多重PCR技术检测恶性疟原虫抗药性相关分子标志的方法研究

目的 建立恶性疟原虫5个主要抗药性相关基因的单管多重PCR扩增方法，用于恶性疟原虫抗药性分子标志检测。 方法 依据各基因参考序列，运用Primer Premier 5.0和Oligo 6.0软件，设计5对特异性引物，采用Hot Start Taq DNA聚合酶，设置递增延伸温度，对恶性疟原虫标准株（3D7、Dd2和HB3）、分离株（FCC1/HN、 CMH/YN）、现场标本（来源于海南、 云南和缅甸）、 近缘虫种对照（间日疟原虫、 伯氏疟原虫、 食蟹猴疟原虫、 杜氏利什曼原虫和牛源隐孢子虫）和空白对照（以H2O为模板）进行5个抗药性相关基因（包括恶性疟原虫氯喹抗性转运蛋白基因Pfcrt、多药抗性基因Pfmdr1、二氢喋酸合成酶基因Pfdhps、二氢叶酸还原酶基因Pfdhfr和三磷酸腺苷酶第6亚基基因PfATPase6）的单管多重PCR扩增，2%琼脂糖凝胶电泳鉴定扩增结果，测定扩增产物序列，并与参考序列（3D7株）比对。 结果 经电泳，恶性疟原虫标准株、分离株和现场标本的多重PCR扩增产物均可见5条目标条带。测序结果与参考序列比对，高度同源，最低同源性为98.5%。模板DNA量达0.1 ng即满足扩增要求，近缘虫种对照和空白对照未见扩增产物。 结论 多重PCR技术实现了单管1次反应完成5个抗药性相关基因的扩增，该方法灵敏，特异性好，有助于提高恶性疟原虫抗药性分子标志的检测效率。

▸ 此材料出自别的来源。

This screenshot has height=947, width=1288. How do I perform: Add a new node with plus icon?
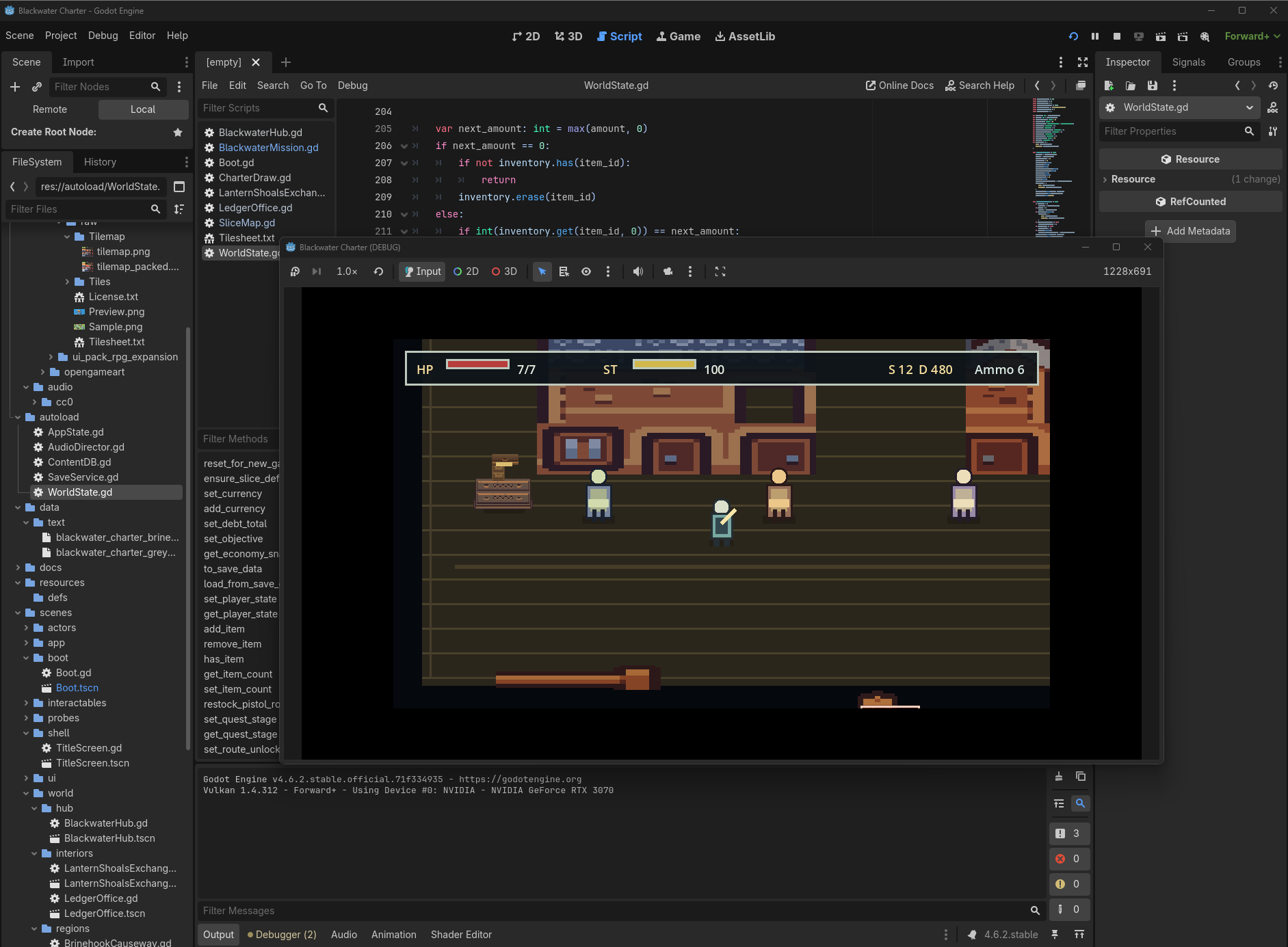click(15, 87)
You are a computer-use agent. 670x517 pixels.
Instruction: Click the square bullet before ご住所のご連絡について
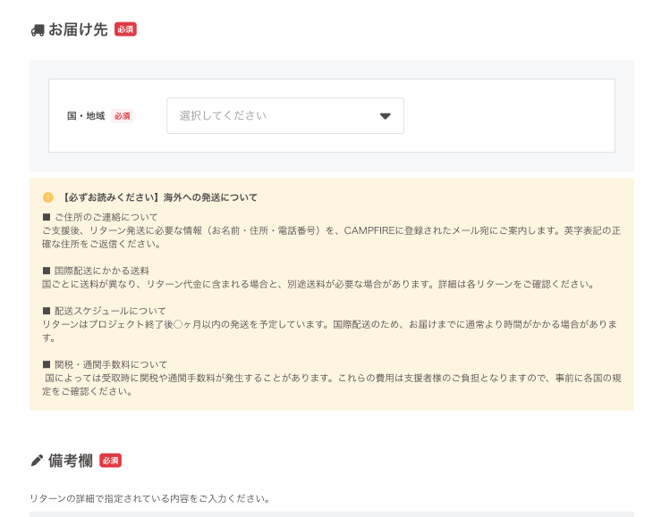coord(46,217)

Multiplex PCR for Analysis of the Plasmodium falciparum Drug Resistance Molecular Markers

Objective To develop a multiplex PCR protocol for amplification of five Plasmodium falciparum drug resistance related genes, thereby facilitate the rapid and high throughput analysis of the drug resistance molecular markers. Methods Five pairs of primers were designed according to the reference sequences by using Primer Premier 5.0 and Oligo 6.0 software. Drug resistance related genes, including P. falciparum chloroquine resistance transporter (Pfcrt), multi-drug resistance 1 (Pfmdr1), dihydropteroate synthetase (Pfdhps), dihydrofolate reductase (Pfdhfr) and sarco/endo-plasmic reticulum Ca2 -ATPase(PfATPase6), were amplified by single-tube multiplex PCR using Hot Start Taq DNA Poly-merase among negative controls (P. vivax, P. berghei, P. cynomolgi, Leishmania donovani, Cryptosporidium andersoni),blank control (using H2O as template), as well as P. falciparum laboratory isolates (3D7, Dd2, HB3, FCC1/HN and CMH/YN) and field samples (collected from Yunnan, Hainan of China and Myanmar). After amplification, the PCR products were analyzed by agarose gel electrophoresis. The sequencing results were aligned to the reference sequence using BLAST. Results Five expected bands at 315, 437, 514, 594 and 770 bp were obtained with no additional or nonspecific products in P. falciparum laboratory isolates and field samples. The sequencing results were identical with the reference sequence except the polymorphism sites, and exhibited more than 98.5% homology. The multiplex amplification was performed successfully starting from 0.1 ng of DNA template. No band was observed in negative controls and blank control. Conclusion The present study establishes a method to amplify five Plasmodium falciparum drug resistance related genes harboring 21 SNPs by one-tube reaction. The multiplex PCR protocol showing high specificity and sensitivity is more convenient and efficient in analyzing the P. falciparum drug resistance molecular markers as compared with traditional nested PCR.